▶ _SET TASK_
Rewrite the commit text starting at "burn-book/src/SUMMARY.md" and ending at "- [Backend Extension](./advanced/backend-extension/README.md)", changing "Quantization (Beta)" to "Quantization (Experimental)".

▶ _DOCUMENT PASSAGE_
Module weight quantization (#2000)

* Add q_into_data and q_reshape

* Fix tch quantize f16 and q_into_data

* Convert to actual dtype/kind in dequantize

* Add module quantization and q_from_data

* Fix clippy

* Add documentation

* Handle deserialize data conversion

* Fix typo

* Add calibration tests

* Fix clippy precision

* Add QTensorOps require_grad methods to avoid dequantizing

* Add Dequantize mapper docs

* Remove dead code

burn-book/src/SUMMARY.md

@@ -25,6 +25,7 @@
   - [ONNX Model](./import/onnx-model.md)
   - [PyTorch Model](./import/pytorch-model.md)
 - [Models & Pre-Trained Weights](./models-and-pretrained-weights.md)
+- [Quantization (Beta)](./quantization.md)
 - [Advanced](./advanced/README.md)
   - [Backend Extension](./advanced/backend-extension/README.md)
     - [Custom WGPU Kernel](./advanced/backend-extension/custom-wgpu-kernel.md)

burn-book/src/quantization.md

@@ -0,0 +1,122 @@
+# Quantization (Beta)
+
+Quantization techniques perform computations and store tensors in lower precision data types like
+8-bit integer instead of floating point precision. There are multiple approaches to quantize a deep
+learning model categorized as:
+
+- Post-training quantization (PTQ)

▶ _DATA SHOWN_
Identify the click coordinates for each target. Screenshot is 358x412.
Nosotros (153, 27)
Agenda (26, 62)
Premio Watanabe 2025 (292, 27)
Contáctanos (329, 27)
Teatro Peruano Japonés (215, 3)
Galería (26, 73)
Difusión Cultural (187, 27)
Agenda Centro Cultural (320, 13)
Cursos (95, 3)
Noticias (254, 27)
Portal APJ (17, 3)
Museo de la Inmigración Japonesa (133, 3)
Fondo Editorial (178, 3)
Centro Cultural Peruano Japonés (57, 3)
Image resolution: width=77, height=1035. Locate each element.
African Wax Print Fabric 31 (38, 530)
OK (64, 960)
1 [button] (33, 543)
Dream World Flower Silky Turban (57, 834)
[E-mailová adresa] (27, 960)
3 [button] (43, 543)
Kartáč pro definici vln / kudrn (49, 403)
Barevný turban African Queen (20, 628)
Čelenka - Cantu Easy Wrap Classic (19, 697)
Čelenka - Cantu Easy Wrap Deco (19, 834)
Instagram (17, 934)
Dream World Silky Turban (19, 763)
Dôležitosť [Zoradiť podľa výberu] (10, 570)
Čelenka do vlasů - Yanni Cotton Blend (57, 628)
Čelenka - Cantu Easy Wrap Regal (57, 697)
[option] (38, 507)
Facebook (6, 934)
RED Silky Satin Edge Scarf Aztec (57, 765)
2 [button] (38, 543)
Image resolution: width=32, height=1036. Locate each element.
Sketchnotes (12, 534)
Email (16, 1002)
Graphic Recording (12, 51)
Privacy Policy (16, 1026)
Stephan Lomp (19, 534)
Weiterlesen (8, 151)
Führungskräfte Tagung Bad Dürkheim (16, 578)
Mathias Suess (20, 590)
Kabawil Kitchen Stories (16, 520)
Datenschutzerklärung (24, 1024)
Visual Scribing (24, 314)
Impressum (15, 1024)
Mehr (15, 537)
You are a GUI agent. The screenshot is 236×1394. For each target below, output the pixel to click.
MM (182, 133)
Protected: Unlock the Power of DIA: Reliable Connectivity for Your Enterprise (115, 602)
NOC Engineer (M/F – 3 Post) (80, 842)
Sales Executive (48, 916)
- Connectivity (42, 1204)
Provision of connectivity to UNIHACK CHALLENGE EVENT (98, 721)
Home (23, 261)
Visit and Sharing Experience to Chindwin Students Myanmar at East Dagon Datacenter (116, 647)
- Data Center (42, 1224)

▶ _FINAL ANSWER_
burn-book/src/SUMMARY.md

@@ -25,6 +25,7 @@
   - [ONNX Model](./import/onnx-model.md)
   - [PyTorch Model](./import/pytorch-model.md)
 - [Models & Pre-Trained Weights](./models-and-pretrained-weights.md)
+- [Quantization (Experimental)](./quantization.md)
 - [Advanced](./advanced/README.md)
   - [Backend Extension](./advanced/backend-extension/README.md)